Do this »
Tally the lines in the records below that contain the word "dropdown", with case counting, and reply with the number alone.

Supplied records »
####################

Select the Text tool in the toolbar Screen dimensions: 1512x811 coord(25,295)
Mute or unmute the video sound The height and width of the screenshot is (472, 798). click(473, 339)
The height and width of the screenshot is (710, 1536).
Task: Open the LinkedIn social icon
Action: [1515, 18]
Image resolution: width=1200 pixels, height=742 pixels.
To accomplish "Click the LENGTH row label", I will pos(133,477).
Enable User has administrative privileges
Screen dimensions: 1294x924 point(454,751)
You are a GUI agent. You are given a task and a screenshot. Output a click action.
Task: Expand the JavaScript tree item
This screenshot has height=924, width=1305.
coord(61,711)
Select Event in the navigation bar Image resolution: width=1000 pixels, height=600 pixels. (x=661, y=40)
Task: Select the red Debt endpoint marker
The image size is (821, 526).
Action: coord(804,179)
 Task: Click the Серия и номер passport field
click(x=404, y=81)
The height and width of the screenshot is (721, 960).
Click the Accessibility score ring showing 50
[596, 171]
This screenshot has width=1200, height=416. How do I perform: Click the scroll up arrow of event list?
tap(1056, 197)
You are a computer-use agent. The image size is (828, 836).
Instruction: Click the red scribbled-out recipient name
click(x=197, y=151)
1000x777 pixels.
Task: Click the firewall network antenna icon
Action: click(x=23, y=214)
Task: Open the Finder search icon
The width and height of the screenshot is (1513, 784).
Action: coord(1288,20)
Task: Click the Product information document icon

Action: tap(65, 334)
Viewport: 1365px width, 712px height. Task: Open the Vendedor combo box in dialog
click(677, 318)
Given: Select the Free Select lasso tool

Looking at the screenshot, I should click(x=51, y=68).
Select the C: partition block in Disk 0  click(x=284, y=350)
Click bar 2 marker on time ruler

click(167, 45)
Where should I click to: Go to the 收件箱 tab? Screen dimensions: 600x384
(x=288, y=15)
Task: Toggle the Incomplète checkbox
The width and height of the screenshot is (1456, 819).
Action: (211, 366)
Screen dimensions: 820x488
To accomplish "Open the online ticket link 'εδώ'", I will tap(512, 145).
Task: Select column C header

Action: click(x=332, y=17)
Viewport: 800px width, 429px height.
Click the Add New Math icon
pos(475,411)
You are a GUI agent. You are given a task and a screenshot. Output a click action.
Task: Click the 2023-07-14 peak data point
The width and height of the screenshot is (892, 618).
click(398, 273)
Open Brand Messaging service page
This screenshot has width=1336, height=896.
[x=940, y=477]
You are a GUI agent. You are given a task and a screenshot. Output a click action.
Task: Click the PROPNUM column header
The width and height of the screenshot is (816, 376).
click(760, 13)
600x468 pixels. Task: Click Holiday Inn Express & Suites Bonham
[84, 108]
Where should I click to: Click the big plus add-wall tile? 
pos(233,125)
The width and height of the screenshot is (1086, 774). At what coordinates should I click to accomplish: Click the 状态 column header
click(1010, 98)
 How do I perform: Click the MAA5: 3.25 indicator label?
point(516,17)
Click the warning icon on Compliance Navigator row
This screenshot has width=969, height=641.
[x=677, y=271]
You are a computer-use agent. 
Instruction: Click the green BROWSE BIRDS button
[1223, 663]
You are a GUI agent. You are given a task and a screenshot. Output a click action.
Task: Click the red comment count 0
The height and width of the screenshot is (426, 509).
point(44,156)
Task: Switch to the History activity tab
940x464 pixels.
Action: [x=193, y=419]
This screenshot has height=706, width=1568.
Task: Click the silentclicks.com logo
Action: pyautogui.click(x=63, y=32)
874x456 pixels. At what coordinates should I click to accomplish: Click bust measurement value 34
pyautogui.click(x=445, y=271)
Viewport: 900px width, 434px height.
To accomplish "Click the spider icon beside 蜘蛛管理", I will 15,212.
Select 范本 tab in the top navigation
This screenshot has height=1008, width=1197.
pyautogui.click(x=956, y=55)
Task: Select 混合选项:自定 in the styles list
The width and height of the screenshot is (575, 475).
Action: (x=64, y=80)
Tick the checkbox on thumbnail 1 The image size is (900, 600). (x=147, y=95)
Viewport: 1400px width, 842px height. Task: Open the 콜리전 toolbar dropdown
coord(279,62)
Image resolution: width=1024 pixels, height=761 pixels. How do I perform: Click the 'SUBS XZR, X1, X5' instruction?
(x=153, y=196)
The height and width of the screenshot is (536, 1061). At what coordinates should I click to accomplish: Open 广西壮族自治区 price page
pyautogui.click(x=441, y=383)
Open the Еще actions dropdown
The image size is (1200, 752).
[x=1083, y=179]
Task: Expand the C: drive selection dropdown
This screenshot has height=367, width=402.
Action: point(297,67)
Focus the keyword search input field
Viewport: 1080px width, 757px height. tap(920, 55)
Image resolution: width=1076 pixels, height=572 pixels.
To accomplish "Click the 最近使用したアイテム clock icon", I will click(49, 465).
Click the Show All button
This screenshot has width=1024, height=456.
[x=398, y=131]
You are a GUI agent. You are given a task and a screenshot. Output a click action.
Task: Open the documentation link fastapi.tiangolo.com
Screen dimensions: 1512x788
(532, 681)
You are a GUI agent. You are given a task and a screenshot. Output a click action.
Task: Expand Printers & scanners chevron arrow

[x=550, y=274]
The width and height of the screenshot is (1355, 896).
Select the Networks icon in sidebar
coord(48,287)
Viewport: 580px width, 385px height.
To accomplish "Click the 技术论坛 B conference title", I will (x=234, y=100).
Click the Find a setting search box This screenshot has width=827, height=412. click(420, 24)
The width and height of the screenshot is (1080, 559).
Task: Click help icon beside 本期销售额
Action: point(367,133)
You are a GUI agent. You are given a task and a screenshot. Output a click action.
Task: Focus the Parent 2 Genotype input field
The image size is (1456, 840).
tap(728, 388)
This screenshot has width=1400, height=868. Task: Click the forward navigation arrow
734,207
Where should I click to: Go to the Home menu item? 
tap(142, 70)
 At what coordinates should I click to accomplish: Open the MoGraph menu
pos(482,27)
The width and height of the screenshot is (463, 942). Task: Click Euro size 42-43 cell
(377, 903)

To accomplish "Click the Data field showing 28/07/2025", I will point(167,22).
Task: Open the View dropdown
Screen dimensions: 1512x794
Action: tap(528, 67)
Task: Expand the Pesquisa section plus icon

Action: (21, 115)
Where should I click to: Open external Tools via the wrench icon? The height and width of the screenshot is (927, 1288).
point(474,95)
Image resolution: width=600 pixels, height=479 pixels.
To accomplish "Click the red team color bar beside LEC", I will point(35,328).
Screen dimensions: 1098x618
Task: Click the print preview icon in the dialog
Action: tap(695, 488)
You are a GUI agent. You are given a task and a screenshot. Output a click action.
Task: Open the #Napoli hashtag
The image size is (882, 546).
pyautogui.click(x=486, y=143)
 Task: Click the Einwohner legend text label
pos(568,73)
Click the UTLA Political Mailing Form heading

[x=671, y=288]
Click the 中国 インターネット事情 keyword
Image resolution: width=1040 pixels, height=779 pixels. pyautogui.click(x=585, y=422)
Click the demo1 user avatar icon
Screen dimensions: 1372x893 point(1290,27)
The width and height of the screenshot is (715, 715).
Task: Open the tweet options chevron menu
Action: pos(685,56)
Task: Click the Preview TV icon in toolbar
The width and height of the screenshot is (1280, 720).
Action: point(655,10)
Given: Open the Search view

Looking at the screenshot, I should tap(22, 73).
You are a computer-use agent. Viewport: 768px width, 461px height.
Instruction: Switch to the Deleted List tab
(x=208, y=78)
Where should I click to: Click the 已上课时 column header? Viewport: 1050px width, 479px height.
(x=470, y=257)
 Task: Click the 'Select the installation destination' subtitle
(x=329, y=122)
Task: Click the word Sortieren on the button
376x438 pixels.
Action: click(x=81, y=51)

####################

Finished exercise »
4